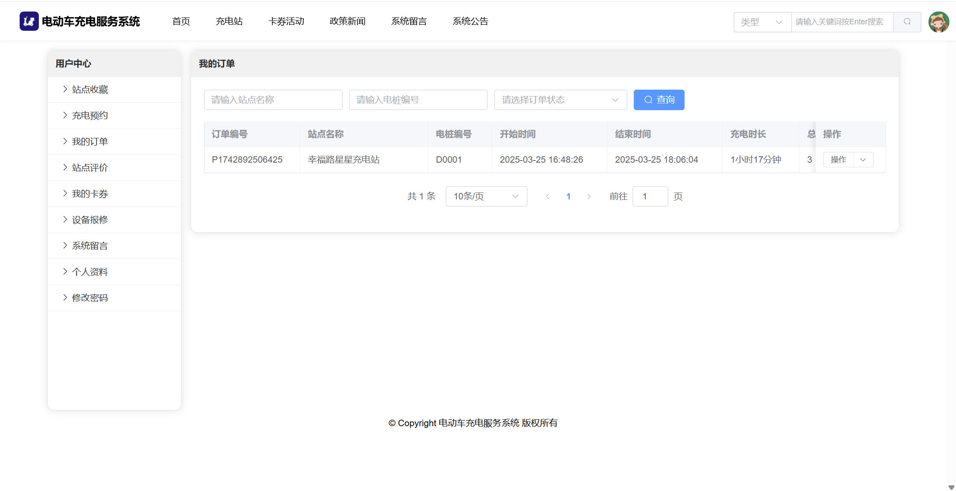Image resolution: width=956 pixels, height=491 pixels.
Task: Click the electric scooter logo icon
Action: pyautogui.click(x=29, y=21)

--

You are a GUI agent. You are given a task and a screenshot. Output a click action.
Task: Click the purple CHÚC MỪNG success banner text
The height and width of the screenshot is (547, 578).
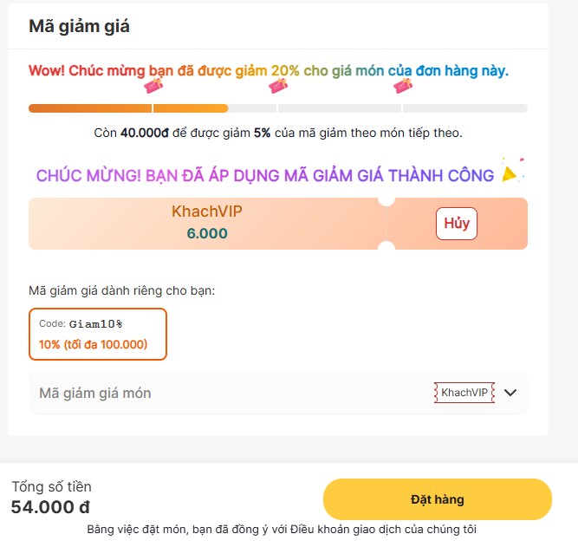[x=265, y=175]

• Objective
Write out the material again from the line with "You are a GUI" to the line with "[x=265, y=175]", requests included, and shift every coordinate in the answers by -92. Leave the pictures out.

• Task result
You are a GUI agent. You are given a task and a screenshot. Output a click action.
Task: Click the purple CHÚC MỪNG success banner text
The height and width of the screenshot is (547, 578).
[x=173, y=83]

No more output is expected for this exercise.